Story and narrative are critical in communications—but they’re not everything.
Marketers have long touted the power of story to connect and engage with audiences—with the neuroscience to back it up.
Recite a list of facts and figures for an audience and you’ll light up the parts of their brain associated with language. Tell them a story, however—one with a sense of place and timing—and their brains will start forging new neuropathways as if they were actually living the tale you’re telling.
For creating a powerful emotional response, the kind brands spend significant time and money trying to elicit, storytelling seems like a silver bullet. But while story has a powerful, undeniable intrinsic value, that doesn’t mean it can’t be given more credit than it’s due. Putting too much pressure on storytelling to carry your product or service to market can cause the whole brand bubble to burst.

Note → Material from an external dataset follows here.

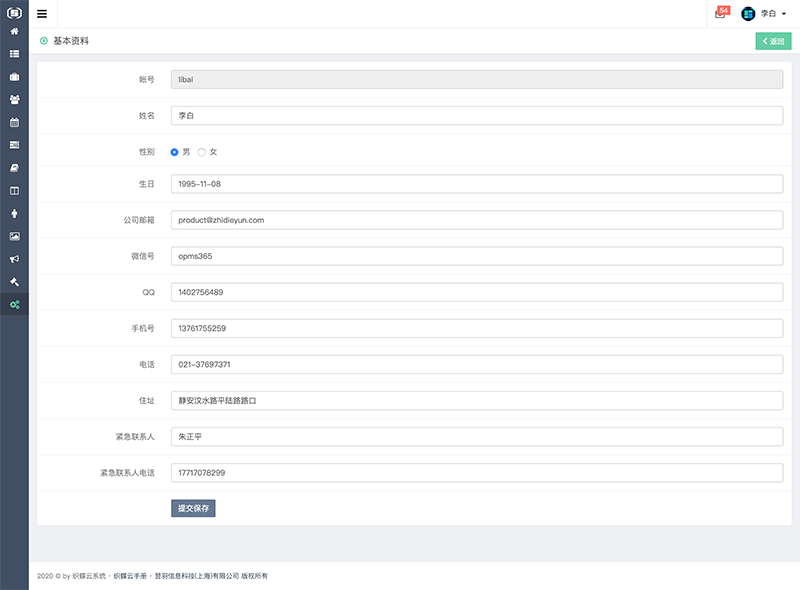800x590 pixels.
Task: Open the briefcase project icon in sidebar
Action: [15, 77]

When Storytelling Goes Wrong
You don’t need to look much further than the disaster that was the Fyre Festival to see peak narrative in action.
Billed as the latest luxury musical adventure—complete with models, exclusive acts and the backdrop of a private Caribbean island—the would-be boutique music festival more closely resembled a survivalist hellscape for those who made their way to the inaugural weekend. Instead of glamping and partying, attendees spent the night battling over beds in emergency tents and sleeping under rain-soaked blankets, without even their luggage or a ride to the airport for comfort.

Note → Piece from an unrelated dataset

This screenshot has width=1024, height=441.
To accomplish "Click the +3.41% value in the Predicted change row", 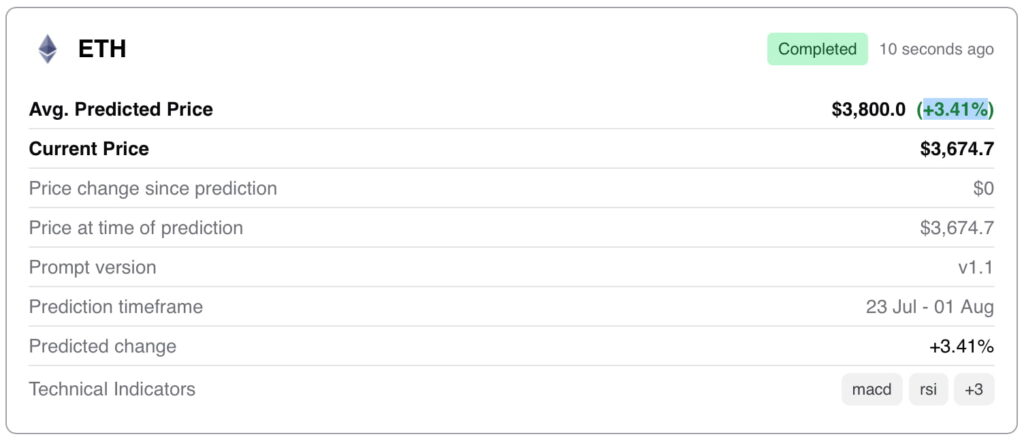I will 961,347.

The event never materialized and it was only a few days before a $100 million class-action lawsuit was filed against the organizers. And now a criminal investigation is underway. The outcome of both will hinge on if the organizers spun a marketing story that simply got out of hand, or if they knowingly defrauded their audience—a fine line no brand should balance on.

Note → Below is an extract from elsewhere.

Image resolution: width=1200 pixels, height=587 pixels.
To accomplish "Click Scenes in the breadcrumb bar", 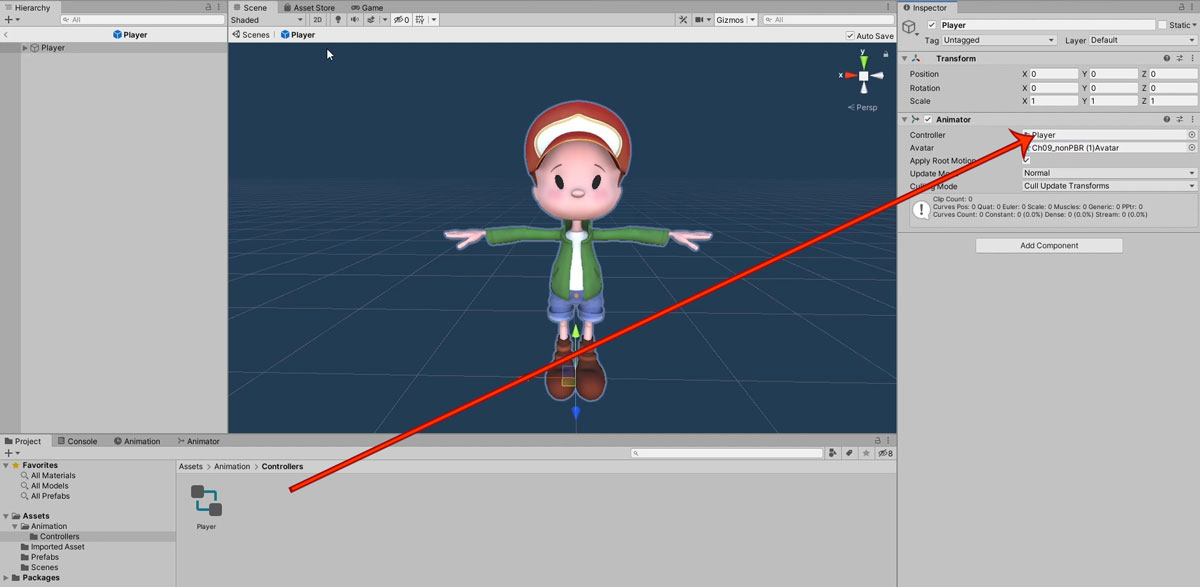I will 253,34.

The startup Juicero also got ground up by its own hype. The high-tech, internet-connected juicer promised a seamless, transparent supply chain, cataloging all the ingredients in its ready-made juice packets. The $400 juicing machine would scan each packet and notify the user if, say, the spinach in a pouch was from a particular lot contaminated with salmonella.
The problem? Human hands are just as good at pressing the pouches as the machine. And it’s not difficult to read the clearly printed expiration date and lot number on every package. A high-tech, connected machine certainly sparks the imagination, but it’s not always what consumers actually need.
The story Juicero spun—of having value beyond a glass of cold-pressed juice—was far loftier than most people demand from a food-prep machine.
The answer to this over inflation of the power of narrative is not to abandon story altogether. But marketers would be wise to insist on proof points and actual facts before they take their tales to market—a surprising challenge when everyone from entrepreneurs to consumers are begging for goods and services that appear on the brink of legend.
But if the storytelling bubble does eventually burst, facts, data and cold-hard reality will be all that is left. So why not start your storytelling with actualities?